Exercise inputs
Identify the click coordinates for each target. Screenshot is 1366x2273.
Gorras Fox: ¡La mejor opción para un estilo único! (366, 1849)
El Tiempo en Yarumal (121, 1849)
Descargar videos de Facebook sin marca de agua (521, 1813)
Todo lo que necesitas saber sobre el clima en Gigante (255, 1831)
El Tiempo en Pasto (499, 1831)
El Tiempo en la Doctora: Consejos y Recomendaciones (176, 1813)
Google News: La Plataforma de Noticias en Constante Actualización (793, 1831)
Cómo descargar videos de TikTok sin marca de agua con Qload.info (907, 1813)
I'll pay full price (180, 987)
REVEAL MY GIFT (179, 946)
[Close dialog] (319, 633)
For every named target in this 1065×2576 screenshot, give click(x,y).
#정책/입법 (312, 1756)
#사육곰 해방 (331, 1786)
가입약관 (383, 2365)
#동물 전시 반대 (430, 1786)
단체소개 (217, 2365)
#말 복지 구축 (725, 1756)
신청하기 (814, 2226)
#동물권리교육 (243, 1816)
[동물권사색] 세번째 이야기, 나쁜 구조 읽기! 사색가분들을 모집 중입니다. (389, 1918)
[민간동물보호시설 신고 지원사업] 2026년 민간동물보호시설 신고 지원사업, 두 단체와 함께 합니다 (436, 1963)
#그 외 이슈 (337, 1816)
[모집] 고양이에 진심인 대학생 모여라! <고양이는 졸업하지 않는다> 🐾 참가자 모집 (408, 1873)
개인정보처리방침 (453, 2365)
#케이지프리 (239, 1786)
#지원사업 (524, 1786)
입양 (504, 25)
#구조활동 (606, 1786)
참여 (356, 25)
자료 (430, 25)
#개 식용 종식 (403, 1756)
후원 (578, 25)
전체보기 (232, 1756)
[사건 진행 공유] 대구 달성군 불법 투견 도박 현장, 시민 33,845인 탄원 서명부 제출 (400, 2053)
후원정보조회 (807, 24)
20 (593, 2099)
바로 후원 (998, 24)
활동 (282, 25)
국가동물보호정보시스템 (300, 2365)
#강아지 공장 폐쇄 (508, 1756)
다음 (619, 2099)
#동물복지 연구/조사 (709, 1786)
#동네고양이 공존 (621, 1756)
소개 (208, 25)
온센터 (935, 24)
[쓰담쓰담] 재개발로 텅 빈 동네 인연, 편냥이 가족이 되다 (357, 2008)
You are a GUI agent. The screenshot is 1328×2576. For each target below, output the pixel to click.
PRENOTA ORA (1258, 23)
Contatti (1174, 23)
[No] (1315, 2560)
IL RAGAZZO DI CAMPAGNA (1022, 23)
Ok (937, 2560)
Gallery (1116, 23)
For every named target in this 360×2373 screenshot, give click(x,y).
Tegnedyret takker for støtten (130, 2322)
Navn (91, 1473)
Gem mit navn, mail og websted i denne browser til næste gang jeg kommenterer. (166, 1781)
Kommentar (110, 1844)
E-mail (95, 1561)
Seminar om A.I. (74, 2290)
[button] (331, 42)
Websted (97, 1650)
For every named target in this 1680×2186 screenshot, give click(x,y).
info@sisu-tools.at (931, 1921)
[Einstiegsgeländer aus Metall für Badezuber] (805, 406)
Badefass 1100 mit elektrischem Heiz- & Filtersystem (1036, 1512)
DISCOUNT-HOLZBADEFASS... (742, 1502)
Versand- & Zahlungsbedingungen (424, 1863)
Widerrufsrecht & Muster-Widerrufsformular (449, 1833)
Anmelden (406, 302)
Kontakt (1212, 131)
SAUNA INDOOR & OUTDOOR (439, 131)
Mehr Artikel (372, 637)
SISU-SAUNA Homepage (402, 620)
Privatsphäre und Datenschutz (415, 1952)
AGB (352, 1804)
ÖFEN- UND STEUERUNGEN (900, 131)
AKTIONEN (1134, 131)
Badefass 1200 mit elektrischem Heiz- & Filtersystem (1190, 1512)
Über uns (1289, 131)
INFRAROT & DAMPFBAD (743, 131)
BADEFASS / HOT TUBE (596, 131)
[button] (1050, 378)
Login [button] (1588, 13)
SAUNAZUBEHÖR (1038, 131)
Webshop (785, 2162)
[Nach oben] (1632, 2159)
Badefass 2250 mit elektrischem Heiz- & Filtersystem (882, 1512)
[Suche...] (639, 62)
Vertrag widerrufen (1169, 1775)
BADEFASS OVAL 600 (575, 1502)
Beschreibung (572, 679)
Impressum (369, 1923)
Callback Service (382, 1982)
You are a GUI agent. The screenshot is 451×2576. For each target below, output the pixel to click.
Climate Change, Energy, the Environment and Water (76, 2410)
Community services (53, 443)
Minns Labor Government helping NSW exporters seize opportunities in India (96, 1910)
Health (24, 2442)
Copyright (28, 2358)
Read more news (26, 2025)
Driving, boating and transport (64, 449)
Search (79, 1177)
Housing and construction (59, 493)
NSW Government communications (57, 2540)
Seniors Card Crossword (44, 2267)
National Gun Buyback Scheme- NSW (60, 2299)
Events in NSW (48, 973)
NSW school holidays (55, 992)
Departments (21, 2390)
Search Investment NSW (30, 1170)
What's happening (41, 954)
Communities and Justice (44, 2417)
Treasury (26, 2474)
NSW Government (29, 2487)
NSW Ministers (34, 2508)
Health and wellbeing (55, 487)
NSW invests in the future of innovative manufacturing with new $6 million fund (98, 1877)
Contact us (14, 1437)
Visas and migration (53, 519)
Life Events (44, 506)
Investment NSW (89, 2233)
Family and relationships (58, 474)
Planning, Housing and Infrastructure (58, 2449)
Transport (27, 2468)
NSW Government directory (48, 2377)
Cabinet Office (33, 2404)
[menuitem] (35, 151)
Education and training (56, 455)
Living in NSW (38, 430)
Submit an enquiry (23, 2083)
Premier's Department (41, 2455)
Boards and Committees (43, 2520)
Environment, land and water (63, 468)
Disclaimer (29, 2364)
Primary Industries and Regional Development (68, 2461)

Work request
Scan the lines above, and whenever one holds the string "Environment", copy it.

Result of this exercise
Climate Change, Energy, the Environment and Water (76, 2410)
Environment, land and water (63, 468)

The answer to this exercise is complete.